NB Fit a new s/steel hex headed screen bolt when reassembling.


----------



## CageyH (Oct 8, 2017)

Try to cut a slot across the head to use a flat blades screw driver in.

Failing that a set of mole grips tightened round the head should do it.


----------



## TTM (Nov 7, 2017)

Ha, to be honest the total destruction method sounds like the best bet. Nothing else will budge the screw.

wish me luck


----------



## ajohn (Sep 23, 2017)

Probably too late but another option is to try a JIS screwdriver. The spec is very similar to Philip's but deliberately designed to have less cam out - something to help drive the screws in during production. The Japanese decided to use better torque control. The middle sized JIS fits a lot of different screw sizes.

Even with Philips the usual reason for this problem is a crap screwdriver or using a pozidrive driver on them. The tips also wear out. It's very easy to buy crap screwdrivers these day. CK and Stanley still seem to be ok last time I bought some even though they too like all are using air hardening steel for the tips. JIS screwdrivers can be hard to find but there is usually a set with black handles being sold somewhere. Cheap too. It's worked for me on some Philips screws but I mostly use them on JIS ones.

The usual problem with hex socket screws is the key not the screw especially in small sizes.

There are too many types of drive really








https://en.wikipedia.org/wiki/List_of_screw_drives

John

-


----------



## ashcroc (Oct 28, 2016)

One of the problems is that steel & aluminium can form a chemical weld when in contact with water. I used to have a steel framed bike where the aly seatpost was so stuck fast nothing short of milling it out would have shifted it.


----------



## ajohn (Sep 23, 2017)

ashcroc said:


> One of the problems is that steel & aluminium can form a chemical weld when in contact with water. I used to have a steel framed bike where the aly seatpost was so stuck fast nothing short of milling it out would have shifted it.
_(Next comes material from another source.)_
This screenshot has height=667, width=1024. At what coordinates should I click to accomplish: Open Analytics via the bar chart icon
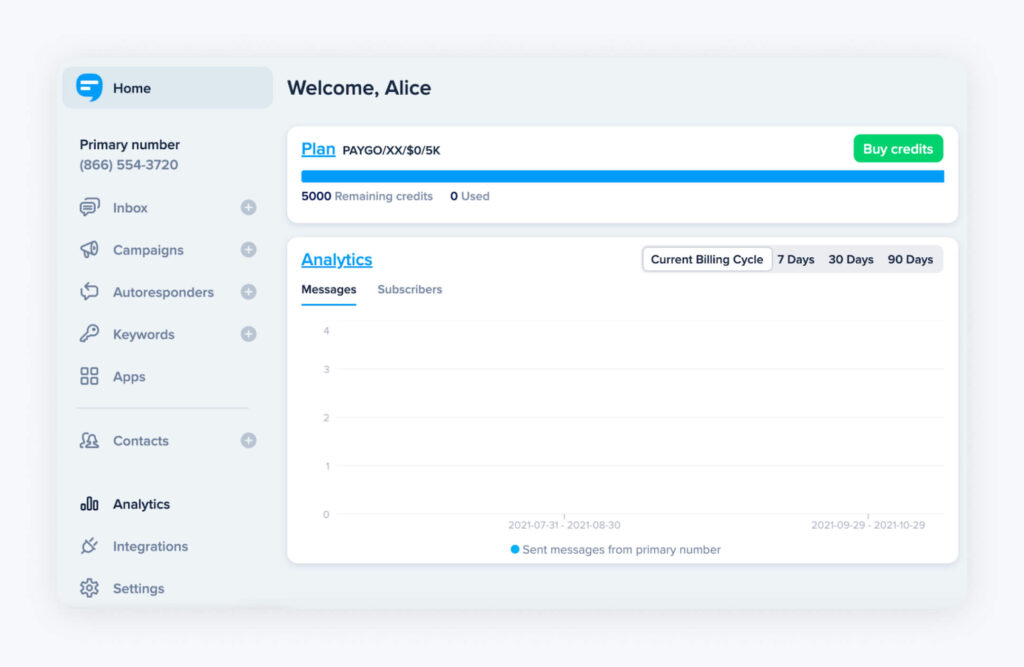tap(92, 504)
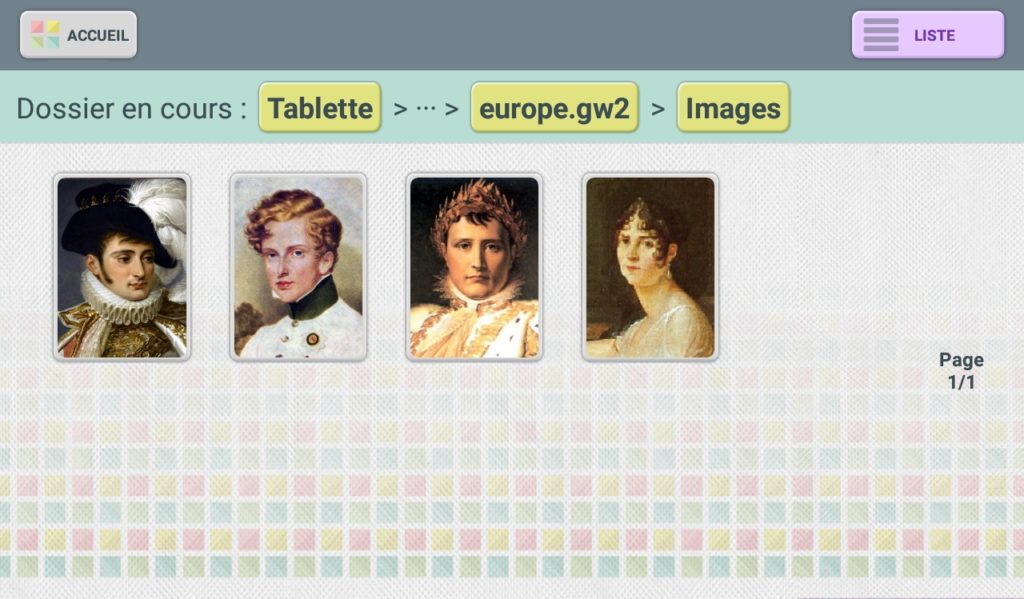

That might be worse with aluminium and stainless. I took a jet boat engine apart once and a number of the heads on the stainless screws they used sheared off rather than came out. That seemed to be more down to welding rather than the stainless degrading. Surely though shower screens are stainless and the screw should be too.

I came across JIS via dismantling some of my microscopes for cleaning. Some must have been done up by Sumo wrestlers in Japan but where ever they came from they will have used high quality bits to screw things in. Motorcycle fans often also find that they need them. It's what Japan uses,

Personally every time I have trouble with a Philips head I wonder why thing haven't switched to JIS. It seems to be a lot better than Philips.

John

-


----------



## MartinB (May 8, 2011)

ashcroc said:


> One of the problems is that steel & aluminium can form a chemical weld when in contact with water. I used to have a steel framed bike where the aly seatpost was so stuck fast nothing short of milling it out would have shifted it.


Caustic soda


----------



## ashcroc (Oct 28, 2016)

MartinB said:


> Caustic soda


Saw a pic of a washing machine where an old dear had used that instead of washing soda. It didn't end well.


----------



## jimbojohn55 (Jan 15, 2016)

these worked for me - drill head with one end then use other to remove https://www.ebay.co.uk/i/172247947008?chn=ps&adgroupid=47119442607&rlsatarget=pla-378961783136&abcId=1128926&adtype=pla&merchantid=113588104&poi=&googleloc=1007092&device=c&campaignid=856227598&crdt=0

can get them from screwfix and toolstation as well


----------



## AndyDClements (Aug 29, 2016)

There's also the external equivalents of those, they are like a bolt/nut socket but have flutes that dig into the metal. There are branded versions such as Irwin and snap-on but also generic versions. They are very effective but probably expensive to buy just for this one-off job.

Not much use in this case (due to me being in Norwich) but if anybody needs to borrow them then please just ask.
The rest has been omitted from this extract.